Como decía la gran canción de Antonio Vega, esperando nada.
Recuerdo cuando mi ahora amiga M, me dejó. Pasados 15 años, le he vuelto a preguntar cuál fue el motivo y la contestación ha sido más o menos la misma: ninguna. Qué significa esto? Pues no lo entiendo muy bien, es algo en lo que tendré que seguir trabajando. De entrada y en su día, me dijo que no sabía lo que quería, que a lo mejor era bueno darse un tiempo, que no sabía si lo que sentía era tal o cual, en fin, todos habéis pasado por algo parecido. Y digo todos, no todas.
Normalmente cuando uno no sabe lo que quiere intenta aclararse, no ya por respeto a la otra persona, sino porque es un sinvivir. Eso parece lo más razonable, aunque hay gente que considera que si le quieren, no hay prisa. Tampoco es fácil saber cuándo uno mismo se ha aclarado, así que imaginaros la otra persona.
Darse un tiempo es una salida muy socorrida. Además, siempre iba acompañado de un "bueno, tampoco me esperes, tú haz tu vida", lo que no daba lugar a una pronta reconciliación. Durante ese tiempo, por supuesto no puedes ni llamar ni intentar acelerar el proceso, sería perjudicial y no ayudaría en nada a que la decisión final fuese favorable.

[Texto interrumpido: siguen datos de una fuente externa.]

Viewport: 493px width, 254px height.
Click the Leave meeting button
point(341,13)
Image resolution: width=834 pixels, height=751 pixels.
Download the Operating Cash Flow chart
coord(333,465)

No saber qué sentir si es algo normal. Uno se siente confuso al elegir comidas, si tirarse a la piscina directamente sin ducharse, qué carrera quieres estudiar, etc., como para plantearte qué quieres hacer con 20 años, dejando a un lado por supuesto el despertar en todos los sentidos...
Sinceramente, creo que las tías son pasivas en cuanto a la elección de pareja se refiere. Pocas veces habréis oído a una tía decir abiertamente lo enamorada que está de su pareja. En cambio, en los tíos es algo habitual, aúnque en muchos casos no sea verdad. Ellas están esperando y, bueno, después de valorar lo que reciben y visionar su futuro (no se sabe cómo), eligen el que más les conviene. Es una actitud pasiva. No las verás corriendo y discurriendo las cualidades que deberíamos tener, sino limitándose a valorar si somos los elegidos o no.
Todo esto, en realidad, es una presión para nosotros, que debemos cumplir lo que se espera de nosotros en esa elección. Cumplir en todos los sentidos, sin margen de error. Para nosotros ellas son seres divinos que, por supuesto, pueden equivocarse. Si hemos sido elegidos, es por algo, y no hay posibilidad de que esto no sea así o que necesitemos un tiempo o una duda nos aceche. Por no hablar de la idea de no saber lo que quieres: ni plantearlo.
Al final, M no sabía por qué me había dejado. Es más, no tenía claro si había sido una ruptura. Igual uno debe tener más paciencia y esperar que algo suceda cuando todas las direcciones parecen apuntar al mismo destino, puede ser. Sé que es difícil dejar a alguien por lo confuso de los sentimientos, pero refugiarse en tiempos perdidos es, para mí, obligar a la otra persona a esperar nada.
Nos vemos.
PD: En su día, yo dejé porque no sabía lo que quería. Y era cierto. Lo dejé y pensé. En cuanto lo supe, no me costó nada volver y rectificar, luchar por lo que quería. Esta es probablemente la cosa de la que me siento más orgulloso en mi vida.